Best Practices For Avoiding WFH Burnout

The pandemic hasn’t been favourable to anyone. The global workforce preferences have changed, and employees have learned to adjust to the new normal. The remote work culture will continue to evolve as we wait for the novel Coronavirus to be eradicated in the years ahead. 

Although employees are dealing with isolation due to social-distancing norms much better today than they did a few months ago, the lines between personal and professional life have gotten blurred. Employees keep working till wee hours of the night since their office is in the comfort of their home. This has started to lead to a more serious issue – employee burnout.

Research shows that employees with poor work life balance are more prone to anxiety and depression. This has brought to light the need for a more tailored, and compartmentalized approach for setting boundaries. 

For managers handling remote teams, it is crucial to make use of top project management software for planning work in an organized way and allocating work more efficiently. This helps employees be clear about what is expected of them and schedule their day better.

Let’s look at some ways to avoid burnout, or bounce back from it if you are already experiencing it.

  • Be realistic:

The number one advice to prevent yourself from feeling burnt out is to be realistic about your self-expectations. It is important to set goals and hold yourself accountable for achieving them, but be pragmatic about them in order to save yourself from disappointment.

When employees set achievable targets and manage to attain them, they end their day feeling proud of themselves. On the contrary when they set the bar too high and are not able to meet it, it leads to a constant feeling of failure leading to high stress.

  • Learn to disassociate from your phone:

Smartphones may have revolutionized our lives, but they are equally responsible for wasting the major portion of our day. The constant notifications keep causing distractions and we fall into the trap, and end up forgetting about the task at hand.

When you get into an important task, go offline or put your phone on silent so you can focus better.
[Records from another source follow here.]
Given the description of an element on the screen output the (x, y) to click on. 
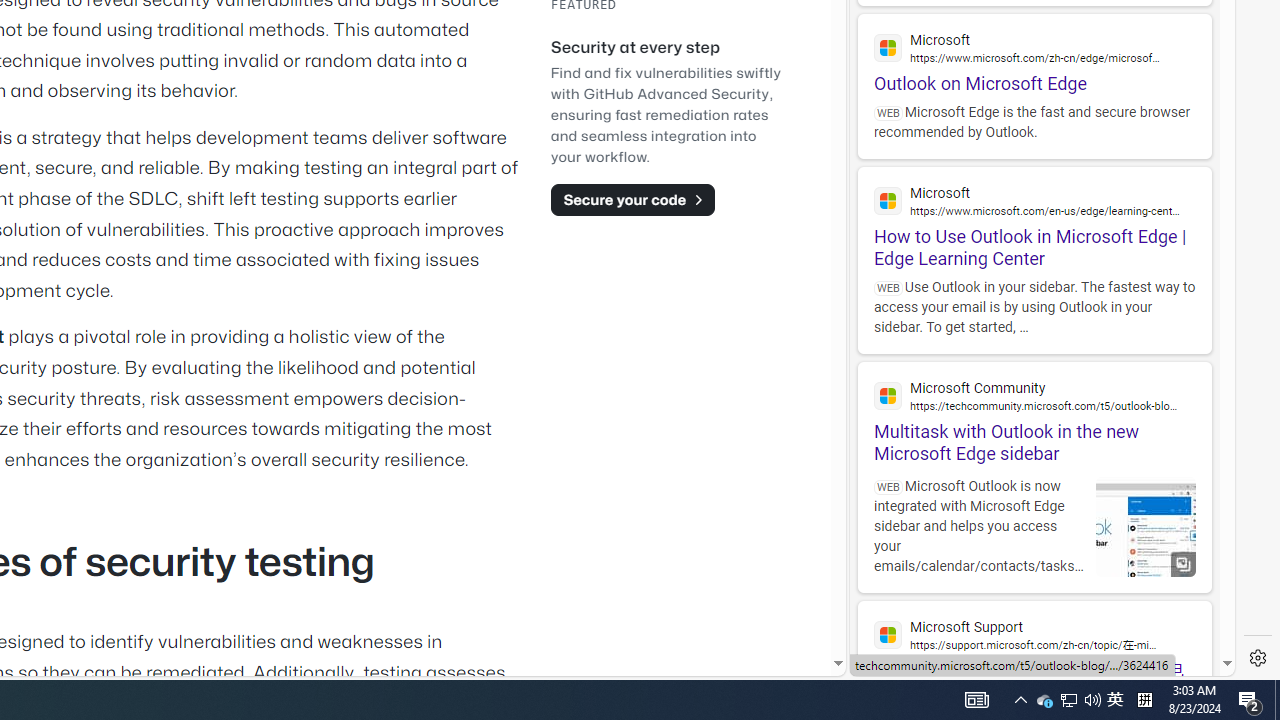
Secure your code (632, 199)
Microsoft Community (1034, 395)
How to Use Outlook in Microsoft Edge | Edge Learning Center (1034, 218)
Multitask with Outlook in the new Microsoft Edge sidebar (1034, 413)
Outlook on Microsoft Edge (1034, 54)
Microsoft Support (1034, 634)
This allows you to finish work in less time as there are no distractions and you save yourself from the guilt of wasting the most productive hours of your day.

  • Understand the art of prioritizing:

Employees often dive into work first thing in the morning without any direction. Starting your day with most important tasks is crucial to ensure they don’t get carried forward to the later hours when your energy levels have gotten depleted.
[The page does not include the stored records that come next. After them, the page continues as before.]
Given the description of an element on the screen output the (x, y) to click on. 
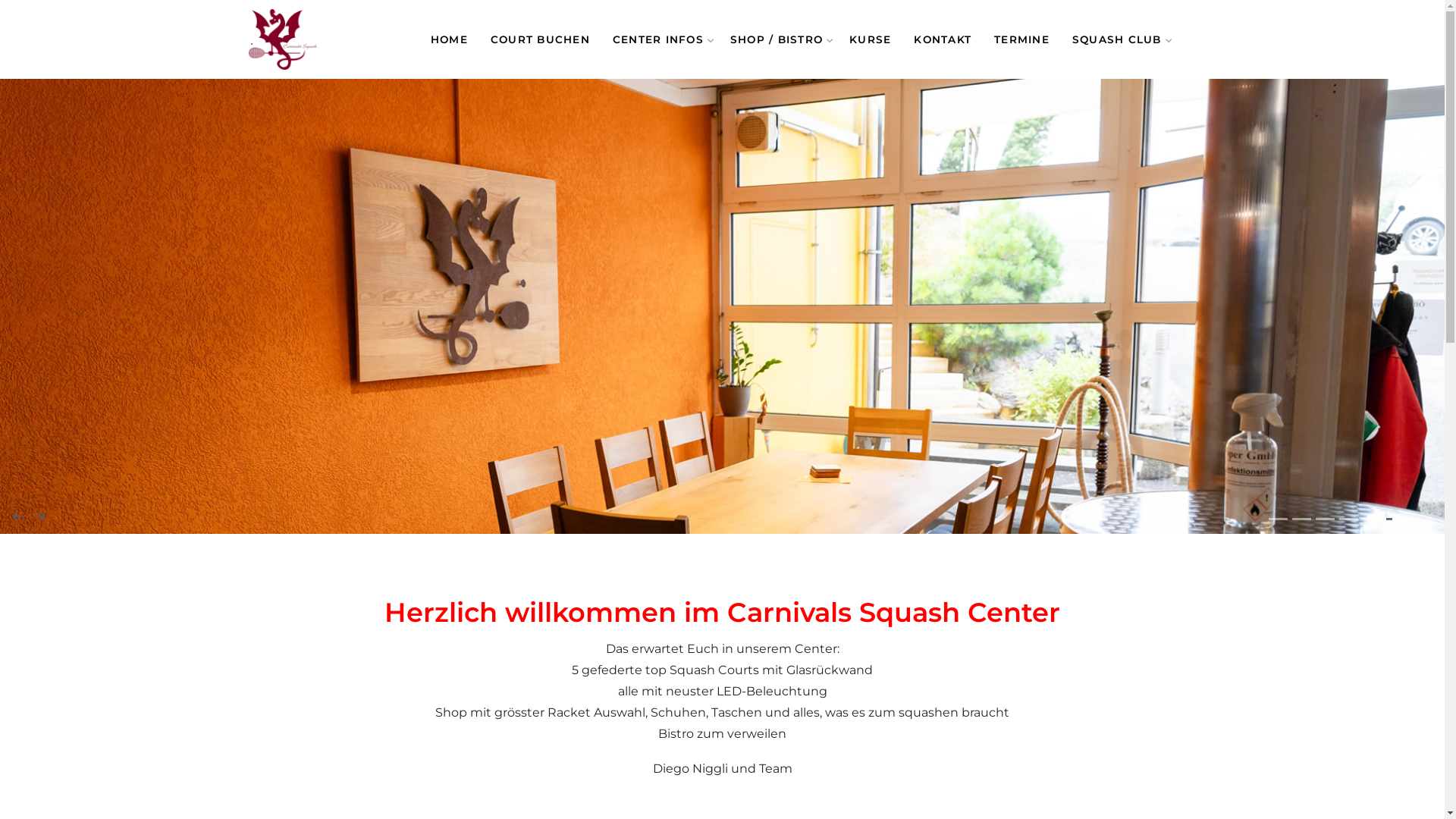
SQUASH CLUB Element type: text (1118, 39)
SHOP / BISTRO Element type: text (778, 39)
TERMINE Element type: text (1021, 39)
COURT BUCHEN Element type: text (539, 39)
Carnivals Squash Center Element type: hover (282, 39)
HOME Element type: text (448, 39)
KURSE Element type: text (870, 39)
KONTAKT Element type: text (942, 39)
CENTER INFOS Element type: text (659, 39)
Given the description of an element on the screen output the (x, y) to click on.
Prioritizing tasks helps you utilize your high productivity hours for important work so you feel less stressed in the later hours of the day. Make a to-do list in the order of priority a night before to have a schedule ready that helps you feel more relaxed in the morning.

  • Add one physical activity to your routine:

One of the best ways to avoid WFH burnout is to engage in some or the other form of physical activity. Playing a sport releases endorphins and helps you stay agile. The social engagement with other players(even if it’s your family members) is an added benefit.

Regular exercise can help you feel more active and improve your mood, which lowers feelings of anxiety and depression. Even if you don’t engage in a rigorous workout routine, just a short walk outside to get fresh air can do wonders for your mental health.

Conclusion: In a nutshell, outdated work patterns simply won’t be effective for employees today to prevent themselves from a burnout. We hope the above mentioned recommendations will help you have better control on your day and thereby avoid burnout in the long run.